Aucune position n’est ouvertement positive (Franco était cruel), les républicains sont sanguinaires et dominés par le communisme (et qu’y a-t-il eu de pire que le communisme au XXe siècle ?) ; les deux parties sont réunies sous le même jour blafard, fait de scepticisme et d’incertitude, qui paralyse tout choix et toute prise de position. [59]

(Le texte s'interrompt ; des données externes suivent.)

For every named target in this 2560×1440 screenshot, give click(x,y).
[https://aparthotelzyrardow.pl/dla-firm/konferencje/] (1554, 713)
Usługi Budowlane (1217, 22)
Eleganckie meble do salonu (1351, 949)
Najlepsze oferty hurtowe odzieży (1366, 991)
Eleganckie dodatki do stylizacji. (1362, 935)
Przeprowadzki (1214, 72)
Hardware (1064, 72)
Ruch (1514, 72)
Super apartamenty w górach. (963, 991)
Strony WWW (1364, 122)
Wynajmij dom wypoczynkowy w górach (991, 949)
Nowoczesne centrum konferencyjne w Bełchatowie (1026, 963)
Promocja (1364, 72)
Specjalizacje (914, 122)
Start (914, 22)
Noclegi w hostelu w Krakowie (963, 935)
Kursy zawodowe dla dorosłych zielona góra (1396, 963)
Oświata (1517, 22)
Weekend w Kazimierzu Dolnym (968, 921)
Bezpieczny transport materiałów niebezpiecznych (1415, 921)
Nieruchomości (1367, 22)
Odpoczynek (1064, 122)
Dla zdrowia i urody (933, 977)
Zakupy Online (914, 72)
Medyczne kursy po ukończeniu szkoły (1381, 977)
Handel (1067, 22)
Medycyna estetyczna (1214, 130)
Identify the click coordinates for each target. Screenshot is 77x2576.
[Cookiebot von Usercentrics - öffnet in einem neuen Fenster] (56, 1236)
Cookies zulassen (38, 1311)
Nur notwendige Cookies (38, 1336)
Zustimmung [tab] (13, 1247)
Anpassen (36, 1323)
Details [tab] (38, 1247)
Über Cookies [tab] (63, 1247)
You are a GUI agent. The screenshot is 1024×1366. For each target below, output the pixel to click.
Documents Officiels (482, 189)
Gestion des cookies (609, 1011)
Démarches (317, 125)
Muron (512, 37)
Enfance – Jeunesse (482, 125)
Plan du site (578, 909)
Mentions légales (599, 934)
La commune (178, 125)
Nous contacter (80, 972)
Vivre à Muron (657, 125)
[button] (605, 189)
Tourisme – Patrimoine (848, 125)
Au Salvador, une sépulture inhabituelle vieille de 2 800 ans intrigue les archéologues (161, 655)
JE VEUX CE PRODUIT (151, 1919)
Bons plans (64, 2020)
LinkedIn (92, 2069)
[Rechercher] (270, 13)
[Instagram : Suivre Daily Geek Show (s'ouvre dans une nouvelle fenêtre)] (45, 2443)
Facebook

51Ce jour blafard de l’incertitude est devenu pour Giovanni Levi le biais par lequel s’est formulé en Europe un nouveau réseau de rhétoriques révisionnistes qu’il a défini de la façon suivante :

Les révisionnismes d’aujourd’hui, au contraire – pour montrer que les temps et les modes de l’usage politique de l’histoire ont changé – […] n’ont pas pour objectif de réévaluer des mouvements, des personnages ou des périodes, mais de dévaluer le passé. Le thème commun a été de rendre égales, et toutes deux négatives, les parties en conflits. Dans une guerre juste mais équivoque contre les lectures manichéennes de l’histoire, on a démontré tout ce qu’il y avait également de négatif dans ce qui était apparu novateur. […] L’image du passé qui en sort n’est pas celle d’une interprétation renversée, mais d’un nivellement des positions, toutes vues comme négatives. Le passé est chargé de laideurs. [60]

52Chez Javier Cercas, exactement à la même période, la révision de l’histoire menée dans Soldats de Salamine mobilise des argumentaires et des processus interprétatifs qui sont directement liés au courant d’une historiographie savante dite révisionniste qui a revendiqué un dépassement des lectures manichéennes de l’histoire, par ailleurs tout à fait légitime d’un point de vue scientifique. Ce révisionnisme historiographique s’est caractérisé, dès son surgissement au tournant des années 1990, par une inflation hypercritique et ses résultats ont été largement invalidés du point de vue du débat historiographique. Bruno Groppo a pu montrer que les positions des principaux historiens révisionnistes tels que Ernst Nolte en Allemagne ou Renzo de Felice [61] en Italie ont consisté à formuler une révision critique de l’interprétation des fascismes européens, mais en produisant des résultats qui ne répondent pas aux exigences de la méthode historienne. De ce fait, le révisionnisme revendiqué par certains historiens italiens a pu être qualifié par Giovanni de Luna [62] comme une « anti-histoire », puisque sous des apparences savantes, cette révision historienne censément critique a produit, in fine, une réécriture idéologique des événements et un discours d’orientation conservatrice, libérale et obsessionnellement anti-communiste.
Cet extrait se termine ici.